Nous connaîtrons le mystère de Dieu en Jésus quand nous nous referons avec lui le chemin du Calvaire. L’important pour la Chrétienne ou Chrétien, comme aussi pour l’Église en tant que telle, n’est pas tellement pouvoir faire des distinctions subtiles autour des natures de Jésus - même si ça pourrait avoir son importance dans certains contextes - mais plutôt de nous engager dans le même pèlerinage de Jésus. Il me semble que ceci est important pour que les pauvres et souffrants d’aujourd’hui, à l’égal des femmes de l’évangile de Marc, entreprennent le chemin radical de foi et reviennent à nous, constitués en Église, avec un mot étonnant qui se termine en évangélisant notre faible foi.

Je conclus avec un autre petit extrait d’un poème – cette fois de José Agustín Goytisolo :

Je reste toujours – confondu et suspendu dans l’air – dans la poussière de la haine – une triste cendre – qui tombe et tombe – sur la terre – qui tombe dans ma mémoire.


                                                            


[1] Pour plus d’information, voir Dr.
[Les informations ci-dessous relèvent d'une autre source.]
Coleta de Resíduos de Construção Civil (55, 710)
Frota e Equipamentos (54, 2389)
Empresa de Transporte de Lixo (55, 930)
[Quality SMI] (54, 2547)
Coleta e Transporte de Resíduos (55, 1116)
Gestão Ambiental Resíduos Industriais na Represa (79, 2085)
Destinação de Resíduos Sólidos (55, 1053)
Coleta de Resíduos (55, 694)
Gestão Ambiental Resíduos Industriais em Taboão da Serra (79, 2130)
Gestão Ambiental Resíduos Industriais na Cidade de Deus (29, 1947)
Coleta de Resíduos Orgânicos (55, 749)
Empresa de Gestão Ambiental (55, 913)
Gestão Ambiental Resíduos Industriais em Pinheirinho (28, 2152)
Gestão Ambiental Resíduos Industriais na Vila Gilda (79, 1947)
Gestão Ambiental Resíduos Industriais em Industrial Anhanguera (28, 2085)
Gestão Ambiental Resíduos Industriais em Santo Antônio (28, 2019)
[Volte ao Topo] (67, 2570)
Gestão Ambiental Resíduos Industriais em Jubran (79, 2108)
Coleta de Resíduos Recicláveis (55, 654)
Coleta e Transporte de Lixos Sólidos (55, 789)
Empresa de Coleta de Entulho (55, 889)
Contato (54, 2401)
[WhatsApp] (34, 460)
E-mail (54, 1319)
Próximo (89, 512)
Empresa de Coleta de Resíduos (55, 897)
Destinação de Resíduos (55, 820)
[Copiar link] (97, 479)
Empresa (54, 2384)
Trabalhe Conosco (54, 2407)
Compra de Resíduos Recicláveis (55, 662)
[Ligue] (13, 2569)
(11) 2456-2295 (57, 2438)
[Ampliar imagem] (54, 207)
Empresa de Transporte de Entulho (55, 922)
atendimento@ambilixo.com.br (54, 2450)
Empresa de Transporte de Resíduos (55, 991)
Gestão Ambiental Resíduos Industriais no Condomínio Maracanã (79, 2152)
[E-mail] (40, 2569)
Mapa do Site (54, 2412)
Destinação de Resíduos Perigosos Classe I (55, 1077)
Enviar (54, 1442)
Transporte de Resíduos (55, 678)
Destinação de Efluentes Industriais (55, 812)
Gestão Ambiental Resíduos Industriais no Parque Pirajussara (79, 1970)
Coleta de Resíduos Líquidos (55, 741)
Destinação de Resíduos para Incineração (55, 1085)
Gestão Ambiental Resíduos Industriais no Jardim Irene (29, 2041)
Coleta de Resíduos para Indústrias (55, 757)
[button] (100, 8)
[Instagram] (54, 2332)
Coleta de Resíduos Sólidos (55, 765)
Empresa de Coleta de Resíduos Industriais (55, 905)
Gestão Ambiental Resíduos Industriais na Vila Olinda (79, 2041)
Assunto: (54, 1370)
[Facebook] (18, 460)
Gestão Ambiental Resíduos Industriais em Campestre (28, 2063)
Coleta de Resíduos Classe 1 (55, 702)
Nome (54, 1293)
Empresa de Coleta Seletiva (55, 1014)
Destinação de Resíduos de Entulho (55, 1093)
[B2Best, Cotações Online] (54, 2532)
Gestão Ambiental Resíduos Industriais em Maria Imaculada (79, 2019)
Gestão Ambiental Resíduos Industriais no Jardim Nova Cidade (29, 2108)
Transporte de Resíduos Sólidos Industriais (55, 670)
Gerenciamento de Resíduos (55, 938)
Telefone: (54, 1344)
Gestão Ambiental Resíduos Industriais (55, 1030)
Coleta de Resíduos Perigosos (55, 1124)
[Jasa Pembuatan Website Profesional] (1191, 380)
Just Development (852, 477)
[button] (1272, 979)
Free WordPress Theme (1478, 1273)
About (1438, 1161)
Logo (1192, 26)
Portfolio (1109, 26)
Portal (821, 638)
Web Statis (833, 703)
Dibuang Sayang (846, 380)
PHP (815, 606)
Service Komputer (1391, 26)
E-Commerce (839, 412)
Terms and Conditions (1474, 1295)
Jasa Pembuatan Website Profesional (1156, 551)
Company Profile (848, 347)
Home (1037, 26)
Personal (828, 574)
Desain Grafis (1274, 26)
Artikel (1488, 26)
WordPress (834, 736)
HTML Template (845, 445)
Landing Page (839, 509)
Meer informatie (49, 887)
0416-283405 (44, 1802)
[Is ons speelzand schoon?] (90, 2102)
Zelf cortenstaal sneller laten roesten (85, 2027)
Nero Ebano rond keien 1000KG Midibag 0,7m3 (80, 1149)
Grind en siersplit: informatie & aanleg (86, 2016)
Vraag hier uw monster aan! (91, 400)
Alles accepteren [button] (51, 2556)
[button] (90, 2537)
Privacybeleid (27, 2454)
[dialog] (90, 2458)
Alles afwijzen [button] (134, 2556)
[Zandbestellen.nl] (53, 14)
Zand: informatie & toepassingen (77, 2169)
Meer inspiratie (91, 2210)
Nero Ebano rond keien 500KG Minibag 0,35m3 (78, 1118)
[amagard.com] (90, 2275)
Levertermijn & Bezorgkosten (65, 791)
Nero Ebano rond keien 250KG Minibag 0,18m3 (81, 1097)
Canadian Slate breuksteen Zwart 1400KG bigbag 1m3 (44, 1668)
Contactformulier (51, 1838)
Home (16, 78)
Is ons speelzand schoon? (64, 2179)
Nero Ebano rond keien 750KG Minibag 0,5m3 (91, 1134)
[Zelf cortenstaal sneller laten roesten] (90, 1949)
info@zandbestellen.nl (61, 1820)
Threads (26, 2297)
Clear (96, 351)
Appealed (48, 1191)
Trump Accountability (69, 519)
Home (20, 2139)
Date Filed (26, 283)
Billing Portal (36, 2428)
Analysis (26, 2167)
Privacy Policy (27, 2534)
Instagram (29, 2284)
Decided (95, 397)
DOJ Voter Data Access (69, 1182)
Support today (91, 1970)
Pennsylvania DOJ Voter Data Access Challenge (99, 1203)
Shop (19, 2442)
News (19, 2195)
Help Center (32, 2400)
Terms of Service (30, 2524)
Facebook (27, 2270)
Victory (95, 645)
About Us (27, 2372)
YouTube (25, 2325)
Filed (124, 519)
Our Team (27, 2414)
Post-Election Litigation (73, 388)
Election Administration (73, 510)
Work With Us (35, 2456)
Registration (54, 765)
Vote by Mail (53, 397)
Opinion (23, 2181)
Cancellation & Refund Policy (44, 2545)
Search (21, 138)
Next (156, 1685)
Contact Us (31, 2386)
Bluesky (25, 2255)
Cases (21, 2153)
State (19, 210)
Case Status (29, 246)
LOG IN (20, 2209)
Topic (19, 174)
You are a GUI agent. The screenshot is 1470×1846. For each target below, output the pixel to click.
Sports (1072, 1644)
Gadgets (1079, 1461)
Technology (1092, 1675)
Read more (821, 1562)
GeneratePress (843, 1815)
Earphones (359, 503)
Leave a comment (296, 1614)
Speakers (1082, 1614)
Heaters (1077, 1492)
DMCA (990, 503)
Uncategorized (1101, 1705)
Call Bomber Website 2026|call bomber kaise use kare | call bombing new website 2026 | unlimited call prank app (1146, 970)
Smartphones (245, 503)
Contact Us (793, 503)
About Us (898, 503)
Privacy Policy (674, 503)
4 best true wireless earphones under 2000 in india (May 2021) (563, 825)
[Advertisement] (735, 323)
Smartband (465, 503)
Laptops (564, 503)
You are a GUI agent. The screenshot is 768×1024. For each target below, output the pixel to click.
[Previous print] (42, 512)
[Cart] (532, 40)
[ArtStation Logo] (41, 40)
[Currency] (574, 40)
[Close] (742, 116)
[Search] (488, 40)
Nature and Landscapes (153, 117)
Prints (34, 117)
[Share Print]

Judith Lewis Hermon, Trauma and Recovery,
[2] Publié dans Torture in Latin America, LADOC Keyhole Series, No. 4, Lima, 1986, p. 9.
[3] Tiré de Ricardo Renshaw, La Tortura en Chimbote, IPEP, 1985, 22-23.
[4] Richard Renshaw, “Lord of the Miracles,” International Theological Commission of EATWOT, Getting the Poor Down From The Cross: Christology of Liberation, 2007, p. 197. La réflexion que je propose est tire largement de ce même texte.
[5] Pour plus sur cette réflexion biblique, voir Ched Myers, Binding the Strong Man : A political reading of Mark’s Story of Jesus, Orbis Books, 1997 – and also Who Will Roll Away the Stone? Il faut dire que les frontières théologiques entre les églises (catholique, protestant, anabaptiste) sont assez fluides devant l’exegèse biblique. Aujourd’hui Dr. Myers s’identifie comme Mennonite.